1 Muharram Bertepatan Malam 1 Suro, Ini Sejarah dan Tradisinya
Tradisi Malam 1 Suro berawal pada masa pemerintahan Sultan Agung Hanyokrokusumo. Sultan Agung merupakan penguasa Kesultanan Mataram Islam yang memerintah pada 1613-1645.
Pada masa itu, masyarakat Jawa masih menggunakan Kalender Saka yang berasal dari tradisi Hindu dan berbasis peredaran matahari. Sementara itu, masyarakat pesisir yang telah banyak memeluk Islam menggunakan kalender Hijriah yang berbasis peredaran bulan.
Untuk menyatukan dua sistem penanggalan tersebut, Sultan Agung mengeluarkan dekrit pada 1625 Masehi atau 1547 Saka. Dia mengganti sistem penanggalan Saka menjadi kalender lunar seperti kalender Hijriah, tetapi tetap mempertahankan angka tahunnya.

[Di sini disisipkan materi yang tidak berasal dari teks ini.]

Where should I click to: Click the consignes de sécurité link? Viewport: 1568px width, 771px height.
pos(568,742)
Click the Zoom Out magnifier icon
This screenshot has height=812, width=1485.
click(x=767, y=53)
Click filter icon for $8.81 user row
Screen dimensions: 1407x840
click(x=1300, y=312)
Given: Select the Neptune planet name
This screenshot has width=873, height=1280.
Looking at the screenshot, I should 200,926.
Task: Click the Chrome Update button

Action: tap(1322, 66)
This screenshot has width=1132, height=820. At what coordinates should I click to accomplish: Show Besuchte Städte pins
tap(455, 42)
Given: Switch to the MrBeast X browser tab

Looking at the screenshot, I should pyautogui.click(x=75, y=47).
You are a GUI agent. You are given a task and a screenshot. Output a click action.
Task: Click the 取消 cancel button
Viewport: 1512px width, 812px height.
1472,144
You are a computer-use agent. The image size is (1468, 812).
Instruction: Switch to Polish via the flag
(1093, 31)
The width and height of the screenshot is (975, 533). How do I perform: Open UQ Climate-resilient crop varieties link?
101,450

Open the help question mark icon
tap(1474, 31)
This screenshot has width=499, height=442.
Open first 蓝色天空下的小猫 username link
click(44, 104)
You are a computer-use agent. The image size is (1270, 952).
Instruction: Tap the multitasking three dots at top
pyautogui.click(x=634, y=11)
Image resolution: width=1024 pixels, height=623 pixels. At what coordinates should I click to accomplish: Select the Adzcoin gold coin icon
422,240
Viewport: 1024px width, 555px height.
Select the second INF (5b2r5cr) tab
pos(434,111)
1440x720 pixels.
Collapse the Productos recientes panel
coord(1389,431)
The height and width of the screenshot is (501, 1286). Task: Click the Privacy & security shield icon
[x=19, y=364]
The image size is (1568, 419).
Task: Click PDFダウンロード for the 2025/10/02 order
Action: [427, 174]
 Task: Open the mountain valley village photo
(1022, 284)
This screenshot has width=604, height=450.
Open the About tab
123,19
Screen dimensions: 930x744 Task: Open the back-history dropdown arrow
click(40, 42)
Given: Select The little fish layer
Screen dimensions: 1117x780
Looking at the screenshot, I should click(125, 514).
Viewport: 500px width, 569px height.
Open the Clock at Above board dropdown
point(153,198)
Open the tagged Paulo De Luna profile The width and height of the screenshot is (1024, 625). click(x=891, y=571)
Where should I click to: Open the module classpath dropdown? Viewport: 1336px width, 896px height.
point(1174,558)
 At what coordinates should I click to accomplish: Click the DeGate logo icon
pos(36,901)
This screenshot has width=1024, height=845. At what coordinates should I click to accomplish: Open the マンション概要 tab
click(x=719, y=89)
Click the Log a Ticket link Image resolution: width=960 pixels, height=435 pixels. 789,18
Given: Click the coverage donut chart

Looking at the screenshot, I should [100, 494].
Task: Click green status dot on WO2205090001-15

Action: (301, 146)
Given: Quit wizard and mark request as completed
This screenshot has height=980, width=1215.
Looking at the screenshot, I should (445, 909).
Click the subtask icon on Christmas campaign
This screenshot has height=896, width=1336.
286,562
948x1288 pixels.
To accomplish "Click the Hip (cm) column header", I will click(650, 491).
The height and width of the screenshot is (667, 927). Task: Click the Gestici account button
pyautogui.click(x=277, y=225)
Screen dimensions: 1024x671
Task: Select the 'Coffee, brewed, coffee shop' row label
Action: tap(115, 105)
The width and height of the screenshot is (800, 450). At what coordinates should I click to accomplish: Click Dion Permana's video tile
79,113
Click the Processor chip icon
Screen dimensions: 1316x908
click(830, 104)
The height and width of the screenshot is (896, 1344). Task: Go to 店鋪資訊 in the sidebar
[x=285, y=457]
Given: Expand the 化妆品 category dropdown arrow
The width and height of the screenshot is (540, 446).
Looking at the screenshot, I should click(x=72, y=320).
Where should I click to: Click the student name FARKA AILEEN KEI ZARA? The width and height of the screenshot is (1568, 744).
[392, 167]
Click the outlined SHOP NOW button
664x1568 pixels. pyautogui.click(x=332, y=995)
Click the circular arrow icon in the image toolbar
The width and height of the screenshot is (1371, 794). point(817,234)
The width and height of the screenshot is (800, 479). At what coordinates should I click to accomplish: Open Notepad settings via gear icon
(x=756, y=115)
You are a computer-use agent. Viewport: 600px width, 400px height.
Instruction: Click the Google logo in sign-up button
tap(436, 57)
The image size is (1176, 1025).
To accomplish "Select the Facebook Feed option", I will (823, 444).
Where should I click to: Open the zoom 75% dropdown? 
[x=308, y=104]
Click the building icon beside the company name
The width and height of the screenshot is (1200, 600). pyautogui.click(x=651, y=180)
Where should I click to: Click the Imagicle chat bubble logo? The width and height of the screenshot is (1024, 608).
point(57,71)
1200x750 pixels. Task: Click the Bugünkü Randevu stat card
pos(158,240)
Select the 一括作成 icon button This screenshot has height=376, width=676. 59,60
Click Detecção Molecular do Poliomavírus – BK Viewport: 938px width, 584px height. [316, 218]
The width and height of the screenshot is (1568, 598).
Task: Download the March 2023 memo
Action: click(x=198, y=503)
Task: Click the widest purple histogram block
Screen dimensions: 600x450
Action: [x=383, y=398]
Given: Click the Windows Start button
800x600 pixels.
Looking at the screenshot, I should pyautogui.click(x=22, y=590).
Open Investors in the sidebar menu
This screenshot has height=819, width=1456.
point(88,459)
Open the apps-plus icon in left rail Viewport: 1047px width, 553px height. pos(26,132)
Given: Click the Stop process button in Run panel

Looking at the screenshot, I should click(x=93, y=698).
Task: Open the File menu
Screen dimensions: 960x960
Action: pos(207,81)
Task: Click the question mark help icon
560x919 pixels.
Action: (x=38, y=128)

Kebijakan itu melahirkan Kalender Jawa Islam. Kalender tersebut kemudian digunakan secara luas di wilayah Kesultanan Mataram yang meliputi hampir seluruh Pulau Jawa dan Madura.
Hingga kini, tradisi Malam 1 Suro masih diperingati Keraton Yogyakarta dan Keraton Surakarta. Keduanya menjadi penerus tradisi Kesultanan Mataram.